#### Items listed in a dataset
-*-*-

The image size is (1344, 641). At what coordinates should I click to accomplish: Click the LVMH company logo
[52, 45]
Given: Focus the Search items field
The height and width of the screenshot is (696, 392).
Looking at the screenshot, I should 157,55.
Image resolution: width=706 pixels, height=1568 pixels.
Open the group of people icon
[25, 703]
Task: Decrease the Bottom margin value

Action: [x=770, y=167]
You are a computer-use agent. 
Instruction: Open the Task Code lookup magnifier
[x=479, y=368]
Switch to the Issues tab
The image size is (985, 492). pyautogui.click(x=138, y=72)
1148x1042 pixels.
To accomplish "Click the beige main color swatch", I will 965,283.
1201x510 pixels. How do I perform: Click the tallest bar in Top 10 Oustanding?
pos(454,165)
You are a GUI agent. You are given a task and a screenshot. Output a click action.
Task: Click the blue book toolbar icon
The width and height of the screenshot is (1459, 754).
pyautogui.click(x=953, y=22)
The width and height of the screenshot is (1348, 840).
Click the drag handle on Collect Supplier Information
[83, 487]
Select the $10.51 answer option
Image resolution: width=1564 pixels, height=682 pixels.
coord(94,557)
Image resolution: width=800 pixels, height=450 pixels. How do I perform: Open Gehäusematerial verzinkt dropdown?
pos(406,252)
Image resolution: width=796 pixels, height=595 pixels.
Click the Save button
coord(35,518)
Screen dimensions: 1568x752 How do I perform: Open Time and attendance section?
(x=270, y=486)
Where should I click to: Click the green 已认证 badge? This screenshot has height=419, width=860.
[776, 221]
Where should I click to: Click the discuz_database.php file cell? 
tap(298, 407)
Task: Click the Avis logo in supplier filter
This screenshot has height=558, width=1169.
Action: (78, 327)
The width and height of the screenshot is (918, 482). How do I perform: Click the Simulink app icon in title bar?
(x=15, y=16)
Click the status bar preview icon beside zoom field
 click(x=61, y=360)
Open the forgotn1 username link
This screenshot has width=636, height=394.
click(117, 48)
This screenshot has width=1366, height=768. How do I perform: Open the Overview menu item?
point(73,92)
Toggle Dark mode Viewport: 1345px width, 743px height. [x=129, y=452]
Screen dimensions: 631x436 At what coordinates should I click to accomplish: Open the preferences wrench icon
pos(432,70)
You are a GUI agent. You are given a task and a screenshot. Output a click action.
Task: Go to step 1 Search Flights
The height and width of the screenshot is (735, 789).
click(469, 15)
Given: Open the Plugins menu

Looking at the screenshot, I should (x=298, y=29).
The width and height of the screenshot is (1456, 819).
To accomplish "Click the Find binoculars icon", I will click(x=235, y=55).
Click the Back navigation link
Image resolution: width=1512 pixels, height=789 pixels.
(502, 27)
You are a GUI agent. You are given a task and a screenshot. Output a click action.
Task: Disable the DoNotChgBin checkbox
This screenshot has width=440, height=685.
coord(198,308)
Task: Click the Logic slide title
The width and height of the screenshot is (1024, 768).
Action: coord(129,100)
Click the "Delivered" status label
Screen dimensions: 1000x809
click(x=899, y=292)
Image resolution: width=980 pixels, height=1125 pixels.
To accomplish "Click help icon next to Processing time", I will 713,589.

-*-*-

#### WORK TO COMPLETE
Count of lines holding the string "will": please work it out for the entries above and give the number alone.

#### TASK RESULT
3